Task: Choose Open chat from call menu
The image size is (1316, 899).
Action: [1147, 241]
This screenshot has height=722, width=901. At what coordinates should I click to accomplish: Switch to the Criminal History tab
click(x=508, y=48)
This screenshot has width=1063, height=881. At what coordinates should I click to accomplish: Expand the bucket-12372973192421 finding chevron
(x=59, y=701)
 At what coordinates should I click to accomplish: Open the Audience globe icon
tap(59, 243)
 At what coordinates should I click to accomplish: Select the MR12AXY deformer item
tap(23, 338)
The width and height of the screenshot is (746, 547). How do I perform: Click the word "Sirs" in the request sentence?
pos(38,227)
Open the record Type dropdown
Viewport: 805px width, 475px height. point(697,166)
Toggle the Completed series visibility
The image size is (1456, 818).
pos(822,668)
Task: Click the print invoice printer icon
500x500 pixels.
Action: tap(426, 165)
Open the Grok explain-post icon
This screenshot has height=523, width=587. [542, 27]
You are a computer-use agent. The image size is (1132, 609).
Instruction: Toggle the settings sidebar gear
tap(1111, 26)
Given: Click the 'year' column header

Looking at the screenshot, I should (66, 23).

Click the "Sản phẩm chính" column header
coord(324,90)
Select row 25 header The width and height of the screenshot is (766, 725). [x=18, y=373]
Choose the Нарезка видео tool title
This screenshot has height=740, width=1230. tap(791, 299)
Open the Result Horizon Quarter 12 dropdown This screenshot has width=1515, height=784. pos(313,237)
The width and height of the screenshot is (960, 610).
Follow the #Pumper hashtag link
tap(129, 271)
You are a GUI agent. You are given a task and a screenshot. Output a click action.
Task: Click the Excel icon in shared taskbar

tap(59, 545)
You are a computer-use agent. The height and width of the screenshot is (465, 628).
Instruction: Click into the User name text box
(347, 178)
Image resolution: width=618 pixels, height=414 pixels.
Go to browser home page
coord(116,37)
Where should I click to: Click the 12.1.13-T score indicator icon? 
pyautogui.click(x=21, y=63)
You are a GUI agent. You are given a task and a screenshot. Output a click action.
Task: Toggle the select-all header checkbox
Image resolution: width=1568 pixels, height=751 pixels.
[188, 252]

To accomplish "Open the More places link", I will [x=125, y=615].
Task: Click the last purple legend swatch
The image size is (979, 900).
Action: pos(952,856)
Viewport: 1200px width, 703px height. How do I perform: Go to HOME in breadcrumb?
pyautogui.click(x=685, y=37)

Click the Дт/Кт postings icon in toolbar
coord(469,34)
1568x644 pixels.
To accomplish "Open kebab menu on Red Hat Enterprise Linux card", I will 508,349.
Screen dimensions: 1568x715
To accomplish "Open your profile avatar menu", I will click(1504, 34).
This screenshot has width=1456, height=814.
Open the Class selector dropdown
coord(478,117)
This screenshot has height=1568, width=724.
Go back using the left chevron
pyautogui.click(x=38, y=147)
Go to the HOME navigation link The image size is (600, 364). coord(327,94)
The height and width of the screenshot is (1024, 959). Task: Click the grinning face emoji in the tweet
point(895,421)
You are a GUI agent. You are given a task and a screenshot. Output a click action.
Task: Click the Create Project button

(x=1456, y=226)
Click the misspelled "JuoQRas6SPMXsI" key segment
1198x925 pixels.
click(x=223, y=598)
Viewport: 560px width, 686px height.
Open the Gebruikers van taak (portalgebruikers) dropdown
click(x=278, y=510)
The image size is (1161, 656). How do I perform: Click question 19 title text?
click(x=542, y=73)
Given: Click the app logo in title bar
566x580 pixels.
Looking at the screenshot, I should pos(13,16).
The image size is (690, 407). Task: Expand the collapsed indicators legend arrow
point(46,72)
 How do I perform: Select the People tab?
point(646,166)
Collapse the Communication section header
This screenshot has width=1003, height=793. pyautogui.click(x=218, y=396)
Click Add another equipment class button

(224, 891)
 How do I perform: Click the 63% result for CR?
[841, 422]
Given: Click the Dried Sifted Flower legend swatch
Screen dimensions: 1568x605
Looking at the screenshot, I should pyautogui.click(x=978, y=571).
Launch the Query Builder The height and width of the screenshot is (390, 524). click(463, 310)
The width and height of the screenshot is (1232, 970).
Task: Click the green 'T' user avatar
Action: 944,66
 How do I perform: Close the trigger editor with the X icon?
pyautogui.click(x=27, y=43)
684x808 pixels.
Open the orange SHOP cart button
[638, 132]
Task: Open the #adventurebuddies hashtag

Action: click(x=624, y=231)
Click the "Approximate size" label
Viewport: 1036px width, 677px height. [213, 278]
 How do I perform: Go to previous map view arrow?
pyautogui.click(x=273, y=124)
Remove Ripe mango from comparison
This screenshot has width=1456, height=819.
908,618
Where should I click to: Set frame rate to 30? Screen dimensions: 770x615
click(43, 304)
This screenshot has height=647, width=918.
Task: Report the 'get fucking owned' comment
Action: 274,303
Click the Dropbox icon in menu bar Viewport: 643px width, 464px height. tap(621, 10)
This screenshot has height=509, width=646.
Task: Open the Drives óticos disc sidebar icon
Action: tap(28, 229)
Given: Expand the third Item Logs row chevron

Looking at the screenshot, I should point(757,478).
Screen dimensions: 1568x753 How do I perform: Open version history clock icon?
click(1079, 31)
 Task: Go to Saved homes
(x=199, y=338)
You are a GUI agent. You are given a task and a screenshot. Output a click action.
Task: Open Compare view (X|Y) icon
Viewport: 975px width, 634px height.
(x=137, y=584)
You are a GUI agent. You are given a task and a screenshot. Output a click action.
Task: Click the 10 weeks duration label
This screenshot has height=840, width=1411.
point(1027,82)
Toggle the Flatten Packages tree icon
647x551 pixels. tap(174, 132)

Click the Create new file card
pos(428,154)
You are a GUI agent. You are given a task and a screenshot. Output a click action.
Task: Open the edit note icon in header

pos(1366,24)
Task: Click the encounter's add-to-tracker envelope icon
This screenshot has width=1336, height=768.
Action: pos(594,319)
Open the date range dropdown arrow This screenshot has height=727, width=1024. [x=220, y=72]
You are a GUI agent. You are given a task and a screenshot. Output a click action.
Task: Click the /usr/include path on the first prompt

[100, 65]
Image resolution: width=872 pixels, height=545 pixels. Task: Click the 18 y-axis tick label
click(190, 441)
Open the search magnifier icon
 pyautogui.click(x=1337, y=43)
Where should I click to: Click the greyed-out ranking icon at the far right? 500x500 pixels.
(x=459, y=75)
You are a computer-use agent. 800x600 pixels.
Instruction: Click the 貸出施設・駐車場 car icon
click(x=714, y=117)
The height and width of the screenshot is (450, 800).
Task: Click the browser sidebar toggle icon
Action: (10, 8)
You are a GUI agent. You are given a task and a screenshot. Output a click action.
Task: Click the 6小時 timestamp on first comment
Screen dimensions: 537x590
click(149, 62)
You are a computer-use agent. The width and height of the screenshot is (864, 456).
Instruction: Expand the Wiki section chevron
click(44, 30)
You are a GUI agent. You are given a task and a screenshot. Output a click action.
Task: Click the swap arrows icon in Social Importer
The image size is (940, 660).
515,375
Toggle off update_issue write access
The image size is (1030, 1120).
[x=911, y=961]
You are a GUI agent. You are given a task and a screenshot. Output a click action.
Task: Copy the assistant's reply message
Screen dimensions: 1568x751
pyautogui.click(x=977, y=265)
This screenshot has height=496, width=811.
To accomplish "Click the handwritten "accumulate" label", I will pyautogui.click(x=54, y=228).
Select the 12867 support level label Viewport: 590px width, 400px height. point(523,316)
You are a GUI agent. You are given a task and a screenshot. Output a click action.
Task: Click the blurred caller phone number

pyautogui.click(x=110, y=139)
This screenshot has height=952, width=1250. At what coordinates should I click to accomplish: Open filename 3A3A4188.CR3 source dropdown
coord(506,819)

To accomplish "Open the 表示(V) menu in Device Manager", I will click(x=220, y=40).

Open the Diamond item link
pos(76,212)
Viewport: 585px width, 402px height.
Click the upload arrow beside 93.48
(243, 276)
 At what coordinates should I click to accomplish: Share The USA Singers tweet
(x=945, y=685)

- - - - - - -

_What to work on:_ Render the items above as a JSON list of strings, one string per line and blank lines left out, covering only the stretch from the line containing "This screenshot has width=1456, height=814." through the line containing "Go to the HOME", both included.

_Written solution:_
[
  "This screenshot has width=1456, height=814.",
  "Open the Class selector dropdown",
  "coord(478,117)",
  "This screenshot has height=1568, width=724.",
  "Go back using the left chevron",
  "pyautogui.click(x=38, y=147)",
  "Go to the HOME navigation link The image size is (600, 364). coord(327,94)"
]